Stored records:
☆ ☆ ☆ ☆ ☆ ☆ ☆
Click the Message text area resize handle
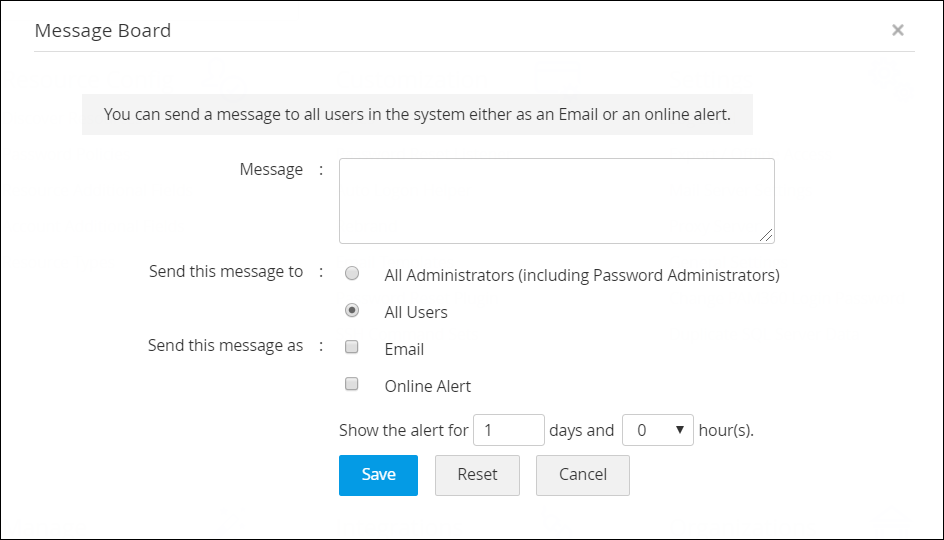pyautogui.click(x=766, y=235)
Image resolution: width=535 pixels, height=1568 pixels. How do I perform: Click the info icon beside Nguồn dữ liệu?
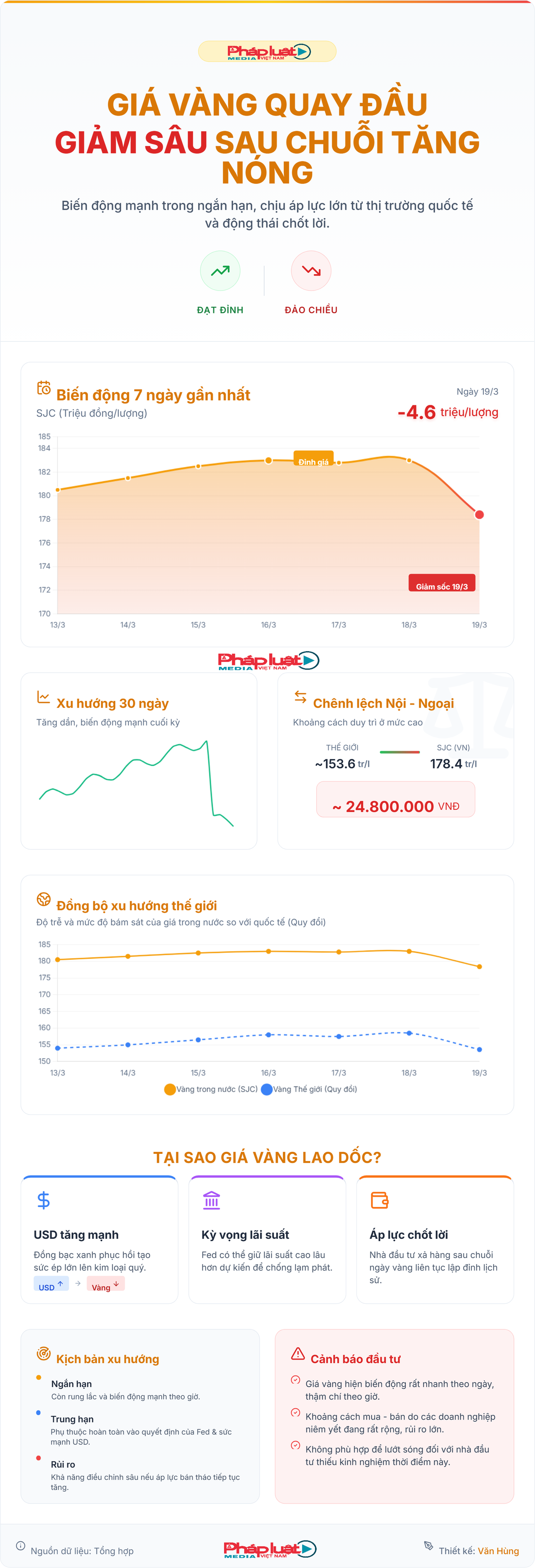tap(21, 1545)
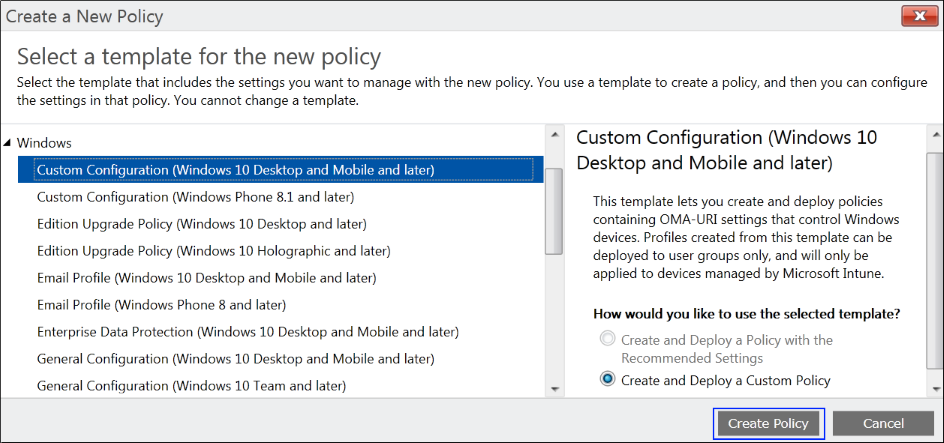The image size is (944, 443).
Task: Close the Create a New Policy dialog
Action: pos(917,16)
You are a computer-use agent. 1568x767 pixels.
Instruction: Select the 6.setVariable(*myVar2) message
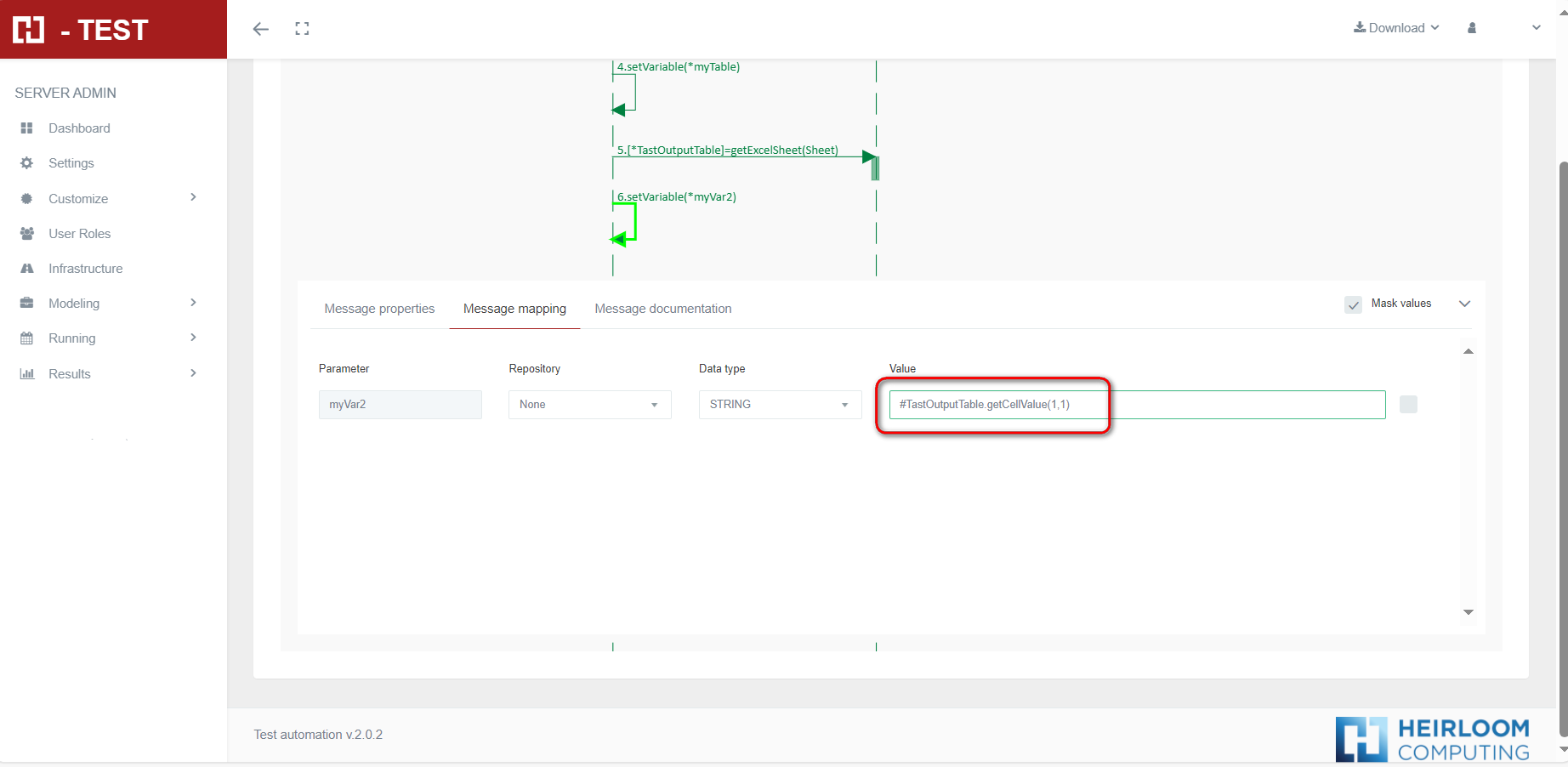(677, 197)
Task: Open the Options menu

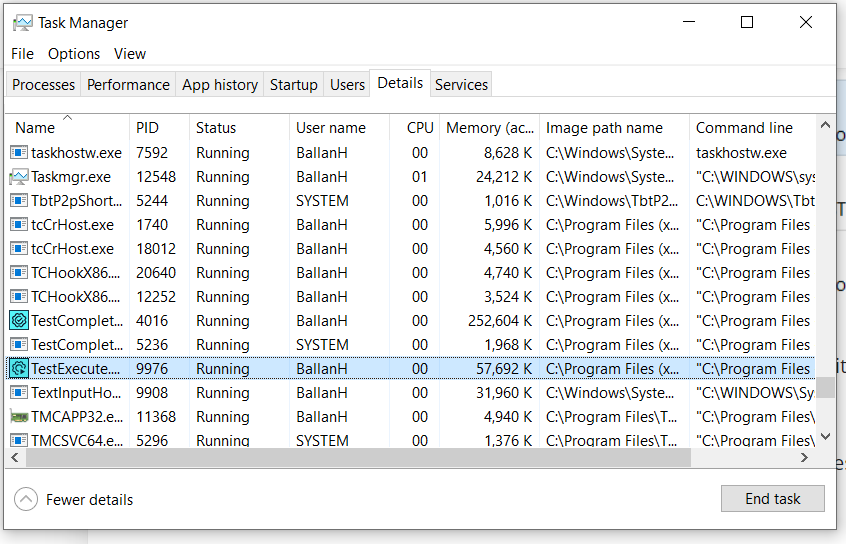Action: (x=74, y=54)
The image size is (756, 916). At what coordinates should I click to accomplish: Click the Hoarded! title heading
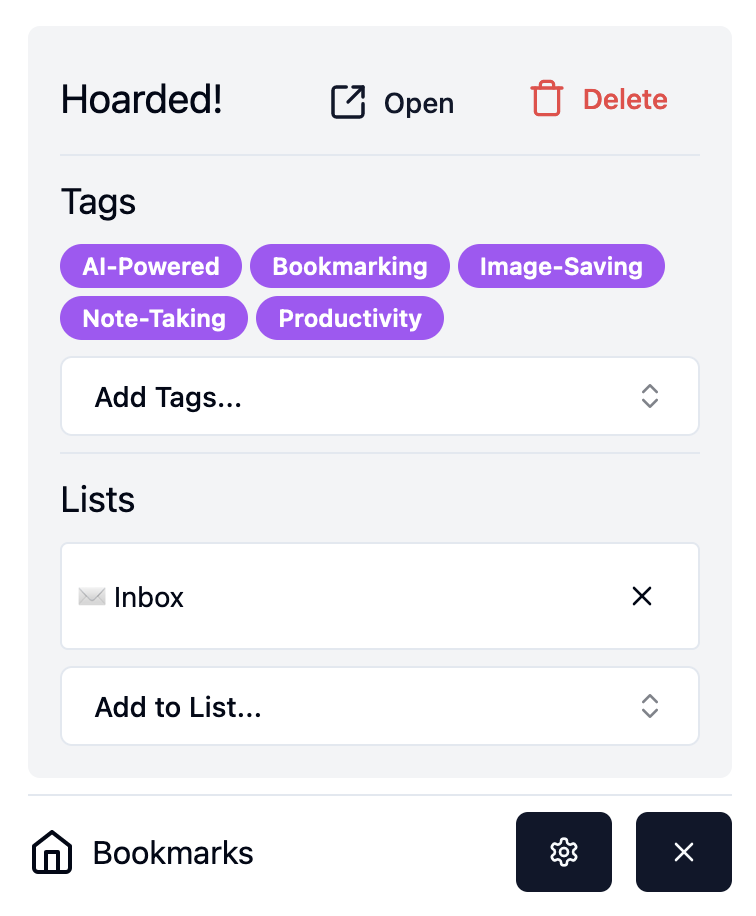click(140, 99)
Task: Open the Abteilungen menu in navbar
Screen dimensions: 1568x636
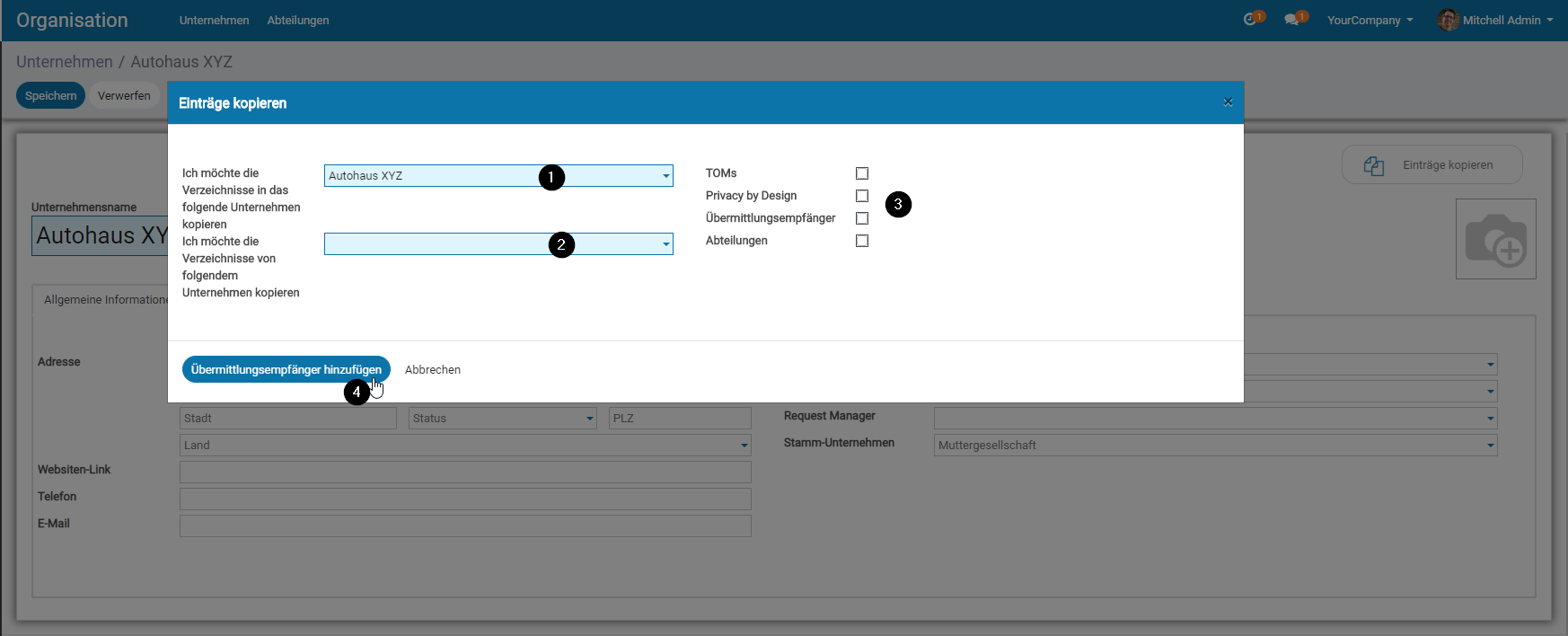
☆ ☆ ☆ ☆ ☆ ☆ ☆
Task description:
Each entry above is to be restated exactly, without its images.

Response to the exercise:
Click the Message text area resize handle
pyautogui.click(x=766, y=235)
Image resolution: width=535 pixels, height=1568 pixels. How do I perform: Click the info icon beside Nguồn dữ liệu?
tap(21, 1545)
The image size is (944, 443).
Task: Close the Create a New Policy dialog
Action: pos(917,16)
You are a computer-use agent. 1568x767 pixels.
Instruction: Select the 6.setVariable(*myVar2) message
(677, 197)
Task: Open the Options menu

Action: (x=74, y=54)
The image size is (756, 916). At what coordinates should I click to accomplish: Click the Hoarded! title heading
click(140, 99)
Task: Open the Abteilungen menu in navbar
Screen dimensions: 1568x636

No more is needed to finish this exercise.